## Try it
Retype each line of the listing below, word for word.

## Given entries

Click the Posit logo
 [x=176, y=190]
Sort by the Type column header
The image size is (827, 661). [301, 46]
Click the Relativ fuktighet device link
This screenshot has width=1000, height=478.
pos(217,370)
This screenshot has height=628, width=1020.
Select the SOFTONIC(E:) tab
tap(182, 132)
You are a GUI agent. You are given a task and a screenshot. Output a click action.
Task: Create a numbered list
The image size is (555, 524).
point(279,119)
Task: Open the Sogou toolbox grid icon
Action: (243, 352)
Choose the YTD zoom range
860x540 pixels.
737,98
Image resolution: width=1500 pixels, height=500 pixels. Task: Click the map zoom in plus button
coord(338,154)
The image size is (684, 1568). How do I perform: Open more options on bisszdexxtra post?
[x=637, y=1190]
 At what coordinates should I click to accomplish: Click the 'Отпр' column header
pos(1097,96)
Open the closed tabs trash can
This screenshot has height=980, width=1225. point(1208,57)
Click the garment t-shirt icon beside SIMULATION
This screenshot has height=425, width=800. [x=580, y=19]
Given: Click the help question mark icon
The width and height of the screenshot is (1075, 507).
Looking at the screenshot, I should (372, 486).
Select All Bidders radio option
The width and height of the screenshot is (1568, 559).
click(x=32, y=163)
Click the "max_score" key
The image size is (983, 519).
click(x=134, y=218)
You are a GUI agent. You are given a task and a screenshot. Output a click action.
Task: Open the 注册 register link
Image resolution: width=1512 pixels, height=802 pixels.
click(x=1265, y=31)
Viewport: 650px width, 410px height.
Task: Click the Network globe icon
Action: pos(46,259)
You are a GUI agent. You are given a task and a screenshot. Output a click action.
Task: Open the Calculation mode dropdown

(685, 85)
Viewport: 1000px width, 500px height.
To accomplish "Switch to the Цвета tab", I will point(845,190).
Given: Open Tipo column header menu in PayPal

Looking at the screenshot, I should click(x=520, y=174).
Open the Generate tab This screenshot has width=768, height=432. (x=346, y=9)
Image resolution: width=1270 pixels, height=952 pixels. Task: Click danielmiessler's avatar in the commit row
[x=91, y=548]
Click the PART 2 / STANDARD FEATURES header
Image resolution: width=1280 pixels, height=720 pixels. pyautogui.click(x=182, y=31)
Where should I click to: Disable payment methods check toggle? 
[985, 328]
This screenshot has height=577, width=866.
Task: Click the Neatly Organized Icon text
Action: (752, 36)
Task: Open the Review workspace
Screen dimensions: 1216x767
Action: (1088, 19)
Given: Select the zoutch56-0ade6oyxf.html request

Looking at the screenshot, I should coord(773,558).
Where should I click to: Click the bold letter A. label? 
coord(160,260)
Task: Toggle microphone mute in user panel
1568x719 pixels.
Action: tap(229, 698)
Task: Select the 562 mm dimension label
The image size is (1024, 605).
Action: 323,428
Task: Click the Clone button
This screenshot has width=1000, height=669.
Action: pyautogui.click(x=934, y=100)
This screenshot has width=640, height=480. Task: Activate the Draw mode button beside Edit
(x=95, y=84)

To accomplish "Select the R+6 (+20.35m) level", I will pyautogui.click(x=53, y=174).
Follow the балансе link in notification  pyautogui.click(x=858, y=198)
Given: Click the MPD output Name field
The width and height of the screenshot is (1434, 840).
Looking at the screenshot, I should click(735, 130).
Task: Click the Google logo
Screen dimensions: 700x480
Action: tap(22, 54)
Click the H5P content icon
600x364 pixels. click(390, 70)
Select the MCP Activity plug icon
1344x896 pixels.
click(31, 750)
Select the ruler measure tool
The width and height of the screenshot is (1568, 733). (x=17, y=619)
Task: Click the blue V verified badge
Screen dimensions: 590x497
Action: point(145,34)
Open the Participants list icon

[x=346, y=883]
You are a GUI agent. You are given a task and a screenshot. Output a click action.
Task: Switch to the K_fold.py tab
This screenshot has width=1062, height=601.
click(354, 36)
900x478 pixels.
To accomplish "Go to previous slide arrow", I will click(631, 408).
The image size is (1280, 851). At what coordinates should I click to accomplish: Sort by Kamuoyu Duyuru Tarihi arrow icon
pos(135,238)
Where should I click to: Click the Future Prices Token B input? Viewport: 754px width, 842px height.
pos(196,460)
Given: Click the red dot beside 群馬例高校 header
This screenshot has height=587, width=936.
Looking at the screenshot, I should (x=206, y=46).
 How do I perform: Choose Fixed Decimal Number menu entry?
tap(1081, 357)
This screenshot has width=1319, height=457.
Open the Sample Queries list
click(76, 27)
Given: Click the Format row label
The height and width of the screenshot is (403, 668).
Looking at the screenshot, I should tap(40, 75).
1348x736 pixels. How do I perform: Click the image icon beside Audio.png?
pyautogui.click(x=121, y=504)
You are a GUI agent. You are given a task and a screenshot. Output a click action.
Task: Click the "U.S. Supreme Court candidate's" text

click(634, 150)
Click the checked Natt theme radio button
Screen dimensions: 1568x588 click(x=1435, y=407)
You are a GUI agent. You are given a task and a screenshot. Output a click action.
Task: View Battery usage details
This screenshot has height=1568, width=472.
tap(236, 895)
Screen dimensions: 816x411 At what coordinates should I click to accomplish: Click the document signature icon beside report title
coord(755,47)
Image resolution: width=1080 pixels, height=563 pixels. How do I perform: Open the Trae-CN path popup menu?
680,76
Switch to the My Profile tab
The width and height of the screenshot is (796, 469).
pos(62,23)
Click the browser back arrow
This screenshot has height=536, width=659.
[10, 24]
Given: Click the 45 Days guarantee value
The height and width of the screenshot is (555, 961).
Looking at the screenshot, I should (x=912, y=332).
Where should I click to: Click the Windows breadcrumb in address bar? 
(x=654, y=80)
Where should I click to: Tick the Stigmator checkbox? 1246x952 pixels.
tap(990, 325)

## Worked solution
Click the Posit logo
 [x=176, y=190]
Sort by the Type column header
The image size is (827, 661). [301, 46]
Click the Relativ fuktighet device link
This screenshot has width=1000, height=478.
pos(217,370)
This screenshot has height=628, width=1020.
Select the SOFTONIC(E:) tab
tap(182, 132)
You are a GUI agent. You are given a task and a screenshot. Output a click action.
Task: Create a numbered list
The image size is (555, 524).
point(279,119)
Task: Open the Sogou toolbox grid icon
Action: (243, 352)
Choose the YTD zoom range
860x540 pixels.
737,98
Image resolution: width=1500 pixels, height=500 pixels. Task: Click the map zoom in plus button
coord(338,154)
The image size is (684, 1568). How do I perform: Open more options on bisszdexxtra post?
[x=637, y=1190]
 At what coordinates should I click to accomplish: Click the 'Отпр' column header
pos(1097,96)
Open the closed tabs trash can
This screenshot has height=980, width=1225. point(1208,57)
Click the garment t-shirt icon beside SIMULATION
This screenshot has height=425, width=800. [x=580, y=19]
Given: Click the help question mark icon
The width and height of the screenshot is (1075, 507).
Looking at the screenshot, I should (372, 486).
Select All Bidders radio option
The width and height of the screenshot is (1568, 559).
click(x=32, y=163)
Click the "max_score" key
The image size is (983, 519).
click(x=134, y=218)
You are a GUI agent. You are given a task and a screenshot. Output a click action.
Task: Open the 注册 register link
Image resolution: width=1512 pixels, height=802 pixels.
click(x=1265, y=31)
Viewport: 650px width, 410px height.
Task: Click the Network globe icon
Action: pos(46,259)
You are a GUI agent. You are given a task and a screenshot. Output a click action.
Task: Open the Calculation mode dropdown

(685, 85)
Viewport: 1000px width, 500px height.
To accomplish "Switch to the Цвета tab", I will point(845,190).
Given: Open Tipo column header menu in PayPal

Looking at the screenshot, I should click(x=520, y=174).
Open the Generate tab This screenshot has width=768, height=432. (x=346, y=9)
Image resolution: width=1270 pixels, height=952 pixels. Task: Click danielmiessler's avatar in the commit row
[x=91, y=548]
Click the PART 2 / STANDARD FEATURES header
Image resolution: width=1280 pixels, height=720 pixels. pyautogui.click(x=182, y=31)
Where should I click to: Disable payment methods check toggle? 
[985, 328]
This screenshot has height=577, width=866.
Task: Click the Neatly Organized Icon text
Action: (752, 36)
Task: Open the Review workspace
Screen dimensions: 1216x767
Action: (1088, 19)
Given: Select the zoutch56-0ade6oyxf.html request

Looking at the screenshot, I should coord(773,558).
Where should I click to: Click the bold letter A. label? 
coord(160,260)
Task: Toggle microphone mute in user panel
1568x719 pixels.
Action: tap(229, 698)
Task: Select the 562 mm dimension label
The image size is (1024, 605).
Action: 323,428
Task: Click the Clone button
This screenshot has width=1000, height=669.
Action: pyautogui.click(x=934, y=100)
This screenshot has width=640, height=480. Task: Activate the Draw mode button beside Edit
(x=95, y=84)

To accomplish "Select the R+6 (+20.35m) level", I will pyautogui.click(x=53, y=174).
Follow the балансе link in notification  pyautogui.click(x=858, y=198)
Given: Click the MPD output Name field
The width and height of the screenshot is (1434, 840).
Looking at the screenshot, I should click(735, 130).
Task: Click the Google logo
Screen dimensions: 700x480
Action: tap(22, 54)
Click the H5P content icon
600x364 pixels. click(390, 70)
Select the MCP Activity plug icon
1344x896 pixels.
click(31, 750)
Select the ruler measure tool
The width and height of the screenshot is (1568, 733). (x=17, y=619)
Task: Click the blue V verified badge
Screen dimensions: 590x497
Action: point(145,34)
Open the Participants list icon

[x=346, y=883]
You are a GUI agent. You are given a task and a screenshot. Output a click action.
Task: Switch to the K_fold.py tab
This screenshot has width=1062, height=601.
click(354, 36)
900x478 pixels.
To accomplish "Go to previous slide arrow", I will click(631, 408).
The image size is (1280, 851). At what coordinates should I click to accomplish: Sort by Kamuoyu Duyuru Tarihi arrow icon
pos(135,238)
Where should I click to: Click the Future Prices Token B input? Viewport: 754px width, 842px height.
pos(196,460)
Given: Click the red dot beside 群馬例高校 header
This screenshot has height=587, width=936.
Looking at the screenshot, I should (x=206, y=46).
 How do I perform: Choose Fixed Decimal Number menu entry?
tap(1081, 357)
This screenshot has width=1319, height=457.
Open the Sample Queries list
click(76, 27)
Given: Click the Format row label
The height and width of the screenshot is (403, 668).
Looking at the screenshot, I should tap(40, 75).
1348x736 pixels. How do I perform: Click the image icon beside Audio.png?
pyautogui.click(x=121, y=504)
You are a GUI agent. You are given a task and a screenshot. Output a click action.
Task: Click the "U.S. Supreme Court candidate's" text

click(634, 150)
Click the checked Natt theme radio button
Screen dimensions: 1568x588 click(x=1435, y=407)
You are a GUI agent. You are given a task and a screenshot. Output a click action.
Task: View Battery usage details
This screenshot has height=1568, width=472.
tap(236, 895)
Screen dimensions: 816x411 At what coordinates should I click to accomplish: Click the document signature icon beside report title
coord(755,47)
Image resolution: width=1080 pixels, height=563 pixels. How do I perform: Open the Trae-CN path popup menu?
680,76
Switch to the My Profile tab
The width and height of the screenshot is (796, 469).
pos(62,23)
Click the browser back arrow
This screenshot has height=536, width=659.
[10, 24]
Given: Click the 45 Days guarantee value
The height and width of the screenshot is (555, 961).
Looking at the screenshot, I should (x=912, y=332).
Where should I click to: Click the Windows breadcrumb in address bar? 
(x=654, y=80)
Where should I click to: Tick the Stigmator checkbox? 1246x952 pixels.
tap(990, 325)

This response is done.